Michael Keaton delivers a storming performance as Ray, who we meet as a travelling salesman in the American Midwest in 1954. Unable to get anyone to understand his theory about simplified menus and faster service, he follows a lead out west to Southern California, where brothers Dick and Mac McDonald (Nick Offerman and John Carroll Lynch) have done just that. He buys into their concept and begins opening franchises back in the Midwest, and his network rapidly expands. But a business partner (BJ Novak) shows him that he'll need to push the brothers aside if he wants to make some proper money.

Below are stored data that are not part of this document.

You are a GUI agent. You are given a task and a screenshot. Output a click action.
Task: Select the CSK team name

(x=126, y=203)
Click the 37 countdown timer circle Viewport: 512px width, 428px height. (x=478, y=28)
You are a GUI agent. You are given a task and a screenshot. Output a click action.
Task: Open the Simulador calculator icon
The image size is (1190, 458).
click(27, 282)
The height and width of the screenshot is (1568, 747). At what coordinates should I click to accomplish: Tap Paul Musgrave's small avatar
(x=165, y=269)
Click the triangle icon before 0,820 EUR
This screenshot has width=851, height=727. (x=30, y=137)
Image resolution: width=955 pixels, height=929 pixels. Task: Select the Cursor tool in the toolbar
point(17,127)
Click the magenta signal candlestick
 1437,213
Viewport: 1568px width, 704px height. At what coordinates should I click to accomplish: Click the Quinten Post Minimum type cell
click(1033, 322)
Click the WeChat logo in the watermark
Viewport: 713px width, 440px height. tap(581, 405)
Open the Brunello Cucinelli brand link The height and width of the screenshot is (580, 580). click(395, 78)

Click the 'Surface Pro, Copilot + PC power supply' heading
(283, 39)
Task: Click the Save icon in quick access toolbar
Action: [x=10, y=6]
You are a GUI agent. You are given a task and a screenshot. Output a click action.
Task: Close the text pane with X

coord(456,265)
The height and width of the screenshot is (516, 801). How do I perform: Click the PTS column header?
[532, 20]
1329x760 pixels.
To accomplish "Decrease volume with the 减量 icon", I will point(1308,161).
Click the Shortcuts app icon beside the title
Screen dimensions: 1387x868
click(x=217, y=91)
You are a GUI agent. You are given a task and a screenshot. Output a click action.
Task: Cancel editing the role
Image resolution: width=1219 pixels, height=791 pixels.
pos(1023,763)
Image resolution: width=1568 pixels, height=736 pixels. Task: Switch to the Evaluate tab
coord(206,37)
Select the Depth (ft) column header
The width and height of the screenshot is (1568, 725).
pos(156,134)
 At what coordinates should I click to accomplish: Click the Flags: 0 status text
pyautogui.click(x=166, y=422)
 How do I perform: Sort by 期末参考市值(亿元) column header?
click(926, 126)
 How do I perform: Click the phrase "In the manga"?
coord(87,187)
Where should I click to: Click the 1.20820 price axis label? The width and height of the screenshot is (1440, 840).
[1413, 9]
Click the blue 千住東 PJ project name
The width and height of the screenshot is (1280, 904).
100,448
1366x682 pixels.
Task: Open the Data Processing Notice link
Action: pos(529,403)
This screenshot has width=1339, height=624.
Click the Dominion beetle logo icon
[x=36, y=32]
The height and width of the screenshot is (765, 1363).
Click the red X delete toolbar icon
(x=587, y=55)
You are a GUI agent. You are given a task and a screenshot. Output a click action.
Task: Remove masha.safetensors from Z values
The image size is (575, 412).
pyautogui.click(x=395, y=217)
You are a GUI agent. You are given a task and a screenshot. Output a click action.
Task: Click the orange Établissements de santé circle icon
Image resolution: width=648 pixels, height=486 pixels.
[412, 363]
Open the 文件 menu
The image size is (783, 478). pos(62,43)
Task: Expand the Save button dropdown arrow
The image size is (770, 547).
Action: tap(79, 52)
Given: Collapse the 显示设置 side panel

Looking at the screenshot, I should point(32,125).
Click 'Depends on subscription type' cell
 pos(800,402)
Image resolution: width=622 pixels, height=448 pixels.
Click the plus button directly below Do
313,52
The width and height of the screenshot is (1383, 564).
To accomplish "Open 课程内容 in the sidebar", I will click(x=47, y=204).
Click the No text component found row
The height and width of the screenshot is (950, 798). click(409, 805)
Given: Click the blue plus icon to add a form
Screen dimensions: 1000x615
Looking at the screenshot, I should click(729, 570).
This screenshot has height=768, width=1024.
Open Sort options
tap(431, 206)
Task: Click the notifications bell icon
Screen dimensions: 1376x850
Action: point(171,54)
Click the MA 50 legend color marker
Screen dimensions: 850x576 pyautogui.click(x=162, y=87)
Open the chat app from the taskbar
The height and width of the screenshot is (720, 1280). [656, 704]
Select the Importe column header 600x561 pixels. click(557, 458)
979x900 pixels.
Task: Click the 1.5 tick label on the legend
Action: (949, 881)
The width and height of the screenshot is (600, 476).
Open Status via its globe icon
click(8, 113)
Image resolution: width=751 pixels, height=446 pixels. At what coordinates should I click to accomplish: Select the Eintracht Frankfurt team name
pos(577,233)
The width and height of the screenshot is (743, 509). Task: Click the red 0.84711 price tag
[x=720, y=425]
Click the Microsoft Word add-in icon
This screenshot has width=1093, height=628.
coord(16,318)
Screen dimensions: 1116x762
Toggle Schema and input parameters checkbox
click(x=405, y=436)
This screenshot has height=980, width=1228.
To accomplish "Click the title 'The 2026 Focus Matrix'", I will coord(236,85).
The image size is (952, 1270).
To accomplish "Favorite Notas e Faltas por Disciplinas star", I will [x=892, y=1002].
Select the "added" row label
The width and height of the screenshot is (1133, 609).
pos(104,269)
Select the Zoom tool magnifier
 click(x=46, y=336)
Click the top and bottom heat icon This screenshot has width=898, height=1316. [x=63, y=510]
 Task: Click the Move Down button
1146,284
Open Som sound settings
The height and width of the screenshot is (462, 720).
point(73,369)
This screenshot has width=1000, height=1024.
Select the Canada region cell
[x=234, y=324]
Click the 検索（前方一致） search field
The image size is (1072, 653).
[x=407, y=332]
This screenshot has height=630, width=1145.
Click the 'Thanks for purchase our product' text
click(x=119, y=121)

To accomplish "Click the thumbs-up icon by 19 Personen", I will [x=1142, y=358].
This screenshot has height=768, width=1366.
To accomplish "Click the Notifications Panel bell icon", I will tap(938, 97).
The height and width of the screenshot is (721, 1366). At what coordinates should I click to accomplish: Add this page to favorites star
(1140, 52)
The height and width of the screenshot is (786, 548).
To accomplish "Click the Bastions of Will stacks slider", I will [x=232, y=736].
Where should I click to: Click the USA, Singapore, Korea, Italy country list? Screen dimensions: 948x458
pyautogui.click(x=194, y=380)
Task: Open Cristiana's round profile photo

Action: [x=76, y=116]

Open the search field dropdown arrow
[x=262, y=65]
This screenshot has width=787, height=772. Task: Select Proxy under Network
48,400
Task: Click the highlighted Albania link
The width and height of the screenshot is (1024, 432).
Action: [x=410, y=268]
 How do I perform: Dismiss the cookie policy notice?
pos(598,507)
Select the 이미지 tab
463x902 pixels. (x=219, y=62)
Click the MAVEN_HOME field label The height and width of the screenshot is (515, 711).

Director John Lee Hancock keeps the film's tone light and the pace brisk, never bogging down in the darker edges of the story. But he never shies away from them either, which adds a blackly comical tone to Keaton's full-on performance as a man who will do whatever it takes to make a profit. As a result, the audience is able to sympathise with Ray even though he's increasingly unlikeable, a charming monster who shamelessly borrows ideas from everyone he meets. This makes his relationships with his fragile first wife (Laura Dern) and his more aggressive second wife (Linda Cardellini) fascinating, even if neither woman is very well defined.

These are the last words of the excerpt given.